Solr, the Apache foundation’s open source search engine, has been good to me. Twitter’s people search feature (the “find folks!” box you’ll see around the site) is powered by Solr, and it’s been a rock-solid piece of our infrastructure. Speaker Erik Hatcher is a committer on Solr and the search library that powers it, Lucene.
Solr boasts features like replication, faceting , highlighting, spell checking, an administrative interface, and more. Big names like CNET, the Internet Archive, Netflix, Digg, and AOL are making use of the project. The Lucene library is in use at Technorati, IBM, Monster, Wikipedia, and many more big installations. It’s safe to say that Solr and Lucene have been battle-tested.
Lucene is an inverted index. You put documents into it, and those documents are composed of fields. Inside those fields, a tokenization process finds terms after applying transformations like downcasing, whitespace removal, word-stemming, and so forth. Those terms are then scored, and those scores are used to figure out which search results are the most relevant.
Solr is a Java web application, and can be deployed on any Java application server (Jetty, by default). Talking to Solr just requires speaking HTTP: POST to add or update a document, GET to search, and so forth. While default responses are in XML, it’s possible to get other formats like JSON or Ruby hashes back from Solr.
solr-ruby is Hatcher’s library for communicating with Solr from Ruby. He demos inserting a number of documents into a local Solr instance, and then retrieving some results in various formats directly from the browser.
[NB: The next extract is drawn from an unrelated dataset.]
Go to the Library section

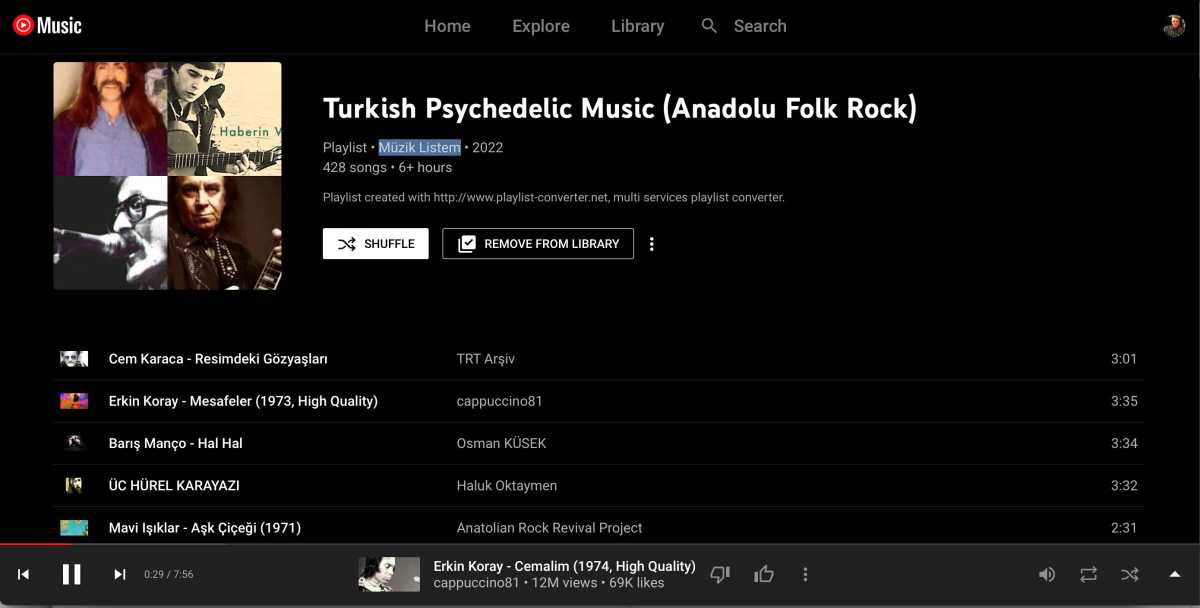637,26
Some brief sample ruby-solr code is then shown, with a note that “auto-committing” can be inefficient when loading many documents at one time. Hatcher also notes that Solr adds a primary key semantic where Lucene does not, by default. Lucene also does not have a concept of updating a document, only replacing or adding documents. A patch that provides updating behavior is in progress.
solr-ruby is behind the acts_as_solr Rails plugin (in use on Twitter with some small modifications), Flare, Blacklight (a project by Hatcher at the University of VA), Collex (a database of literature), and more. Hatcher suggests interacting directly with Solr as a means for sorting out bugs in acts_as_solr and other tools that hide away communication with the search engine. Also demonstrated is Luke, the Lucence Index Toolbox, which provides a host of interesting output and modification options for a Lucene index.
As a general solution for mapping Ruby objects to Solr results, Hatcher has developed Mapper. Unfortunately, his demonstration of its code was somewhat side-tracked by an explanation of Lucene’s index structure. In a nutshell, it allows mapping Ruby symbols to attributes in Solr documents. The use of Procs is supported, allowing for more dynamic mappings.
In the future, Hatcher is interesting in bringing parts of acts_as_solr into solr-ruby, along with more introspection into Ruby objects and an improved response writer. He’s looking for guidance on improving the library’s API and DSL, as well as help with documentation. You’ll find Solr-related recipes by Hatcher in the upcoming “Rails Recipes” book.